GARCÍA-MÁIQUEZ, ENRIQUE. CON EL TIEMPO

GARCÍA-MÁIQUEZ, ENRIQUE. CON EL TIEMPO

CON EL TIEMPO, ENRIQUE GARCÍA-MÁIQUEZ. SEVILLA: RENACIMIENTO, 2010

Enrique García-Máiquez sigue un esquema muy parecido en sus libros, desde el primero hasta el último. El sentimiento religioso se deja notar como una fina niebla que no nos impide ver el camino, los juegos de palabras y los neologismos reparten sus cartas en una cita ineludible y la atmósfera de optimismo que embarga todo el cuadro no desaparece del todo, a pesar de que el tiempo intenta ya clavarle las uñas. El humor corre libre entre los dientes del poema para demostrar que no es necesario ponerse serio para escribir poesía. Muerde la vida con dientes de leche que en su pérdida o caída simbolizan el tiempo. Nos enseña todas sus caries, todas sus imperfecciones y se ríe de sí mismo. La sonrisa es la luz que se abre paso entre las sombras.

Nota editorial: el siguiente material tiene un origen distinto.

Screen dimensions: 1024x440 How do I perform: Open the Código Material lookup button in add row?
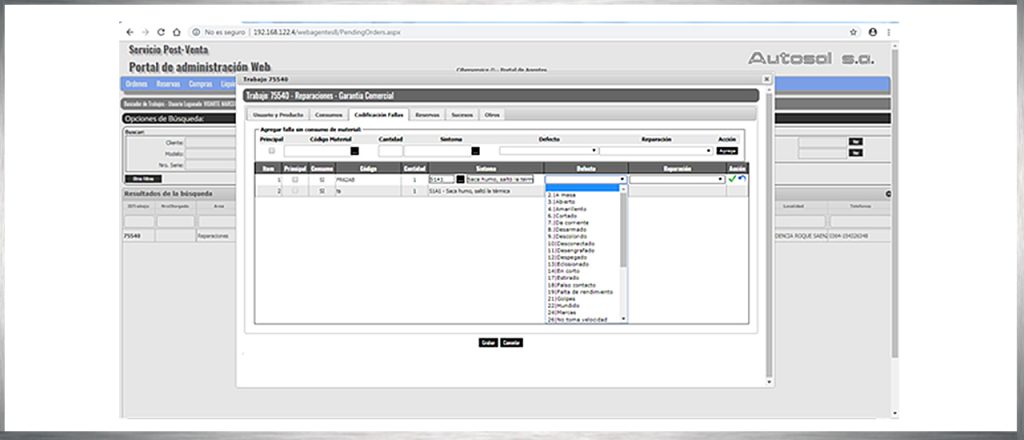[354, 151]
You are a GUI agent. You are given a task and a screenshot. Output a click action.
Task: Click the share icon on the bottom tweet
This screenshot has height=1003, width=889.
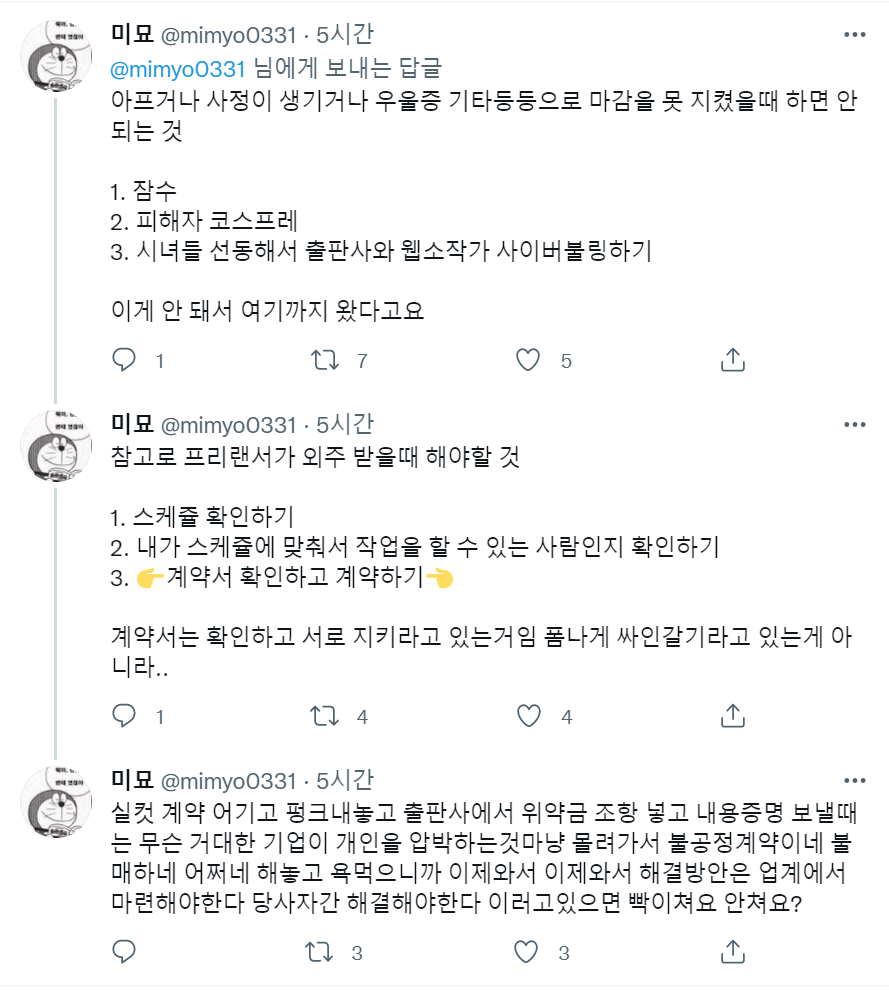click(x=733, y=953)
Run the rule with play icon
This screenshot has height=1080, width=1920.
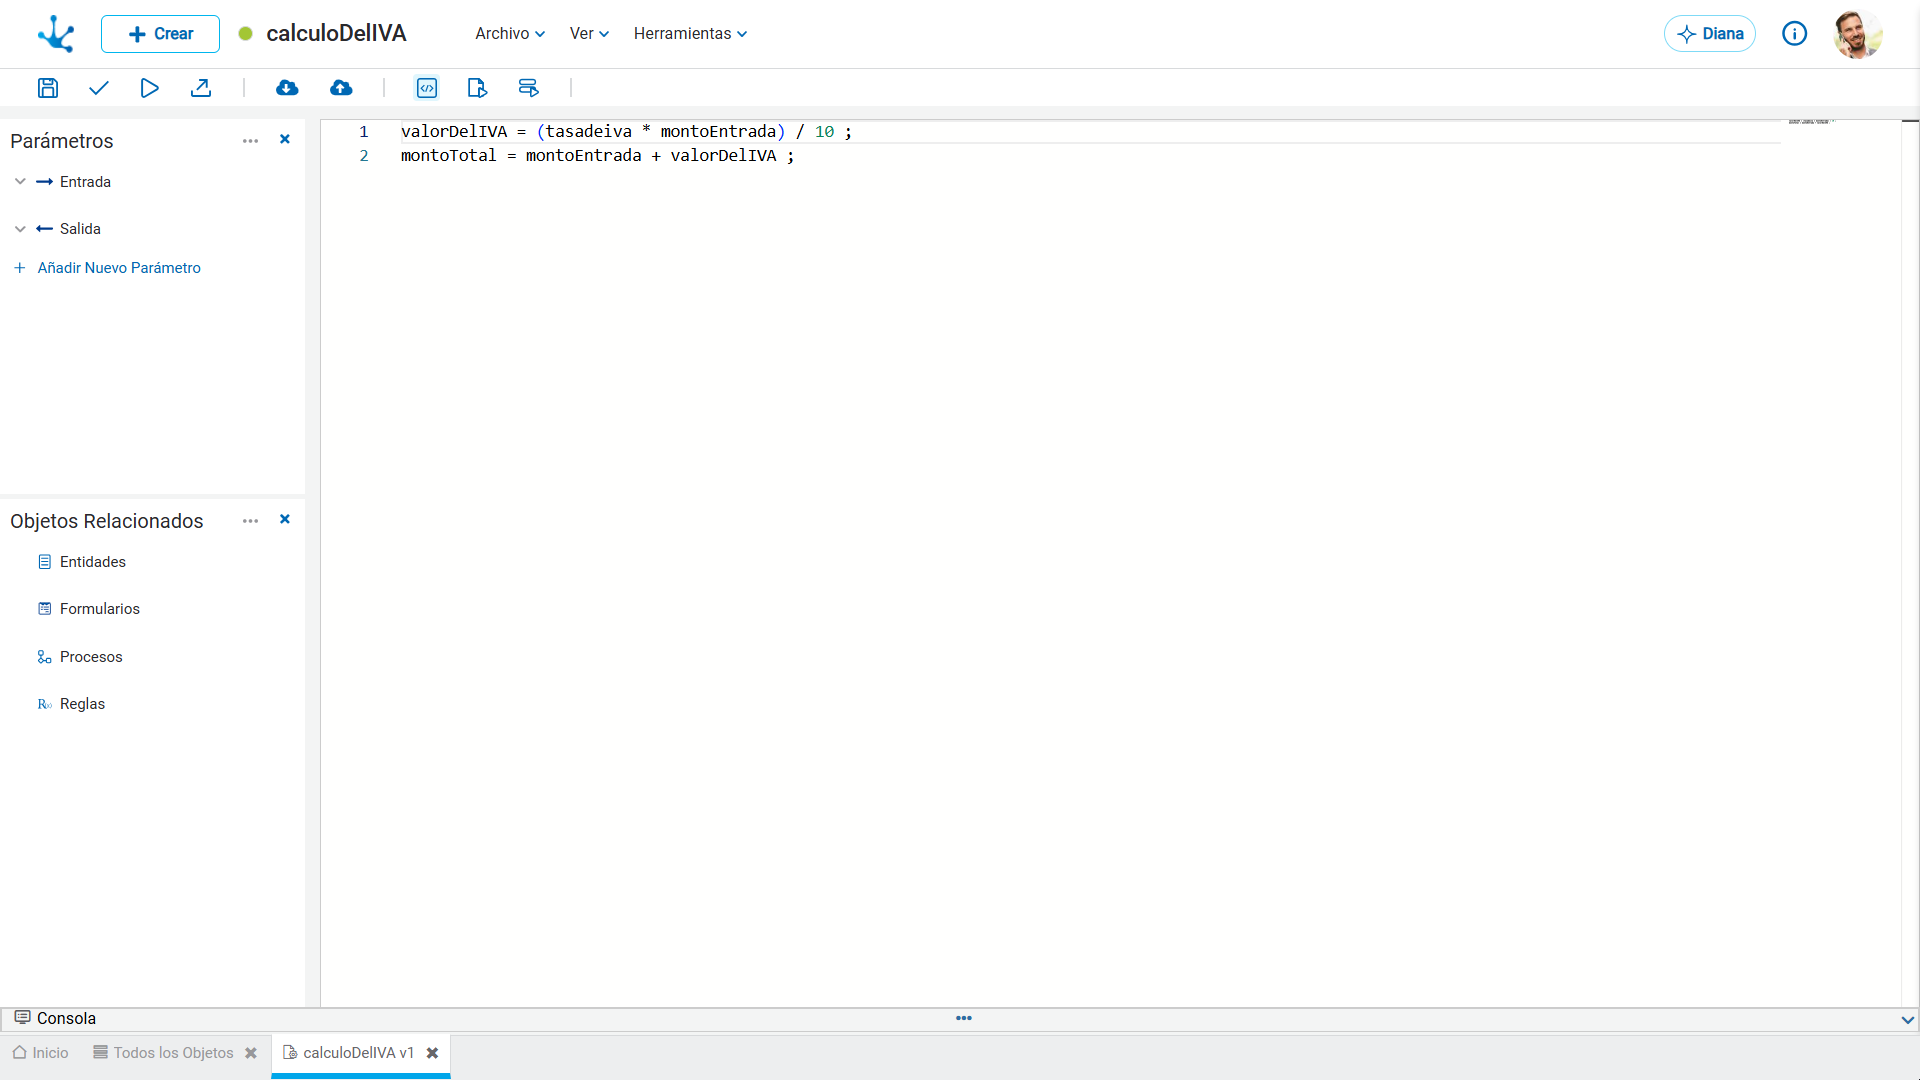click(149, 88)
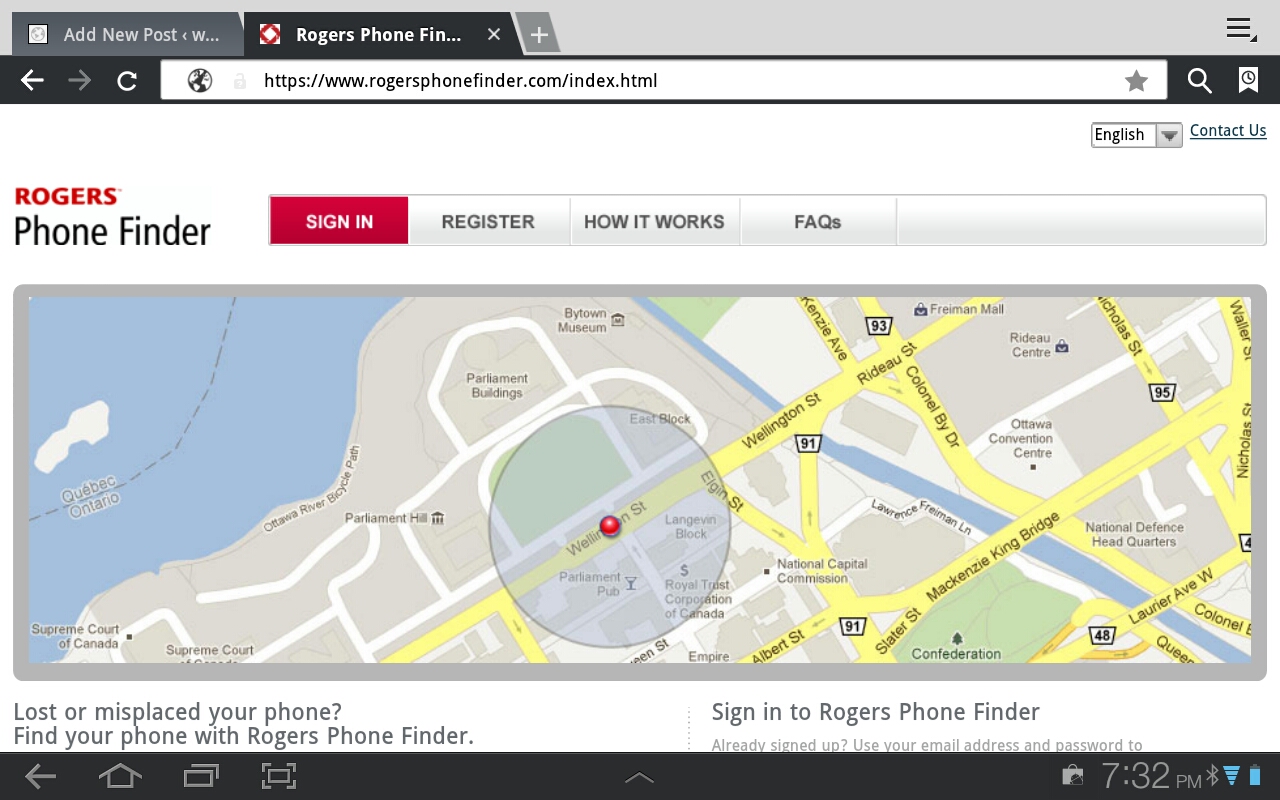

El poeta confiesa no dejar ningún secreto en el tintero, aunque ese esfuerzo por mostrar sus debilidades, le hace fuerte y humano, tanto que al final se define por aquello que no ha sabido contar, por aquello que no ha podido salir hacia el papel. Todo ser humano conserva una lata de recuerdos al vacío. Con el tiempo gana en sencillez. El poeta es capaz de desmenuzar sus entrañas y filtrarlas entre las palabras con la apariencia de que cualquiera podría hacerlo sin esfuerzo. Nada más lejos de la realidad. Esa naturalidad que estremece al poema hace estremecer al lector. De nuevo es el amor el único antídoto capaz de hacerle frente al demonio del tiempo. Esta vez la sombra de Leonor va adquiriendo cuerpo y se deja notar en los versos, en ese ambiente plácido que envuelve la atmósfera del poema, que atrae al lector y le hace sentir en su propia casa. Le enseña sus verdades y es la luz del lector quien enciende las palabras. Acomoda al tiempo en un sofá con la calma de quien se sabe en paz con su conciencia y deja que el visitante pose sus ojos en las sábanas inquietas del libro con la esperanza de que permanezca para siempre entre sus versos.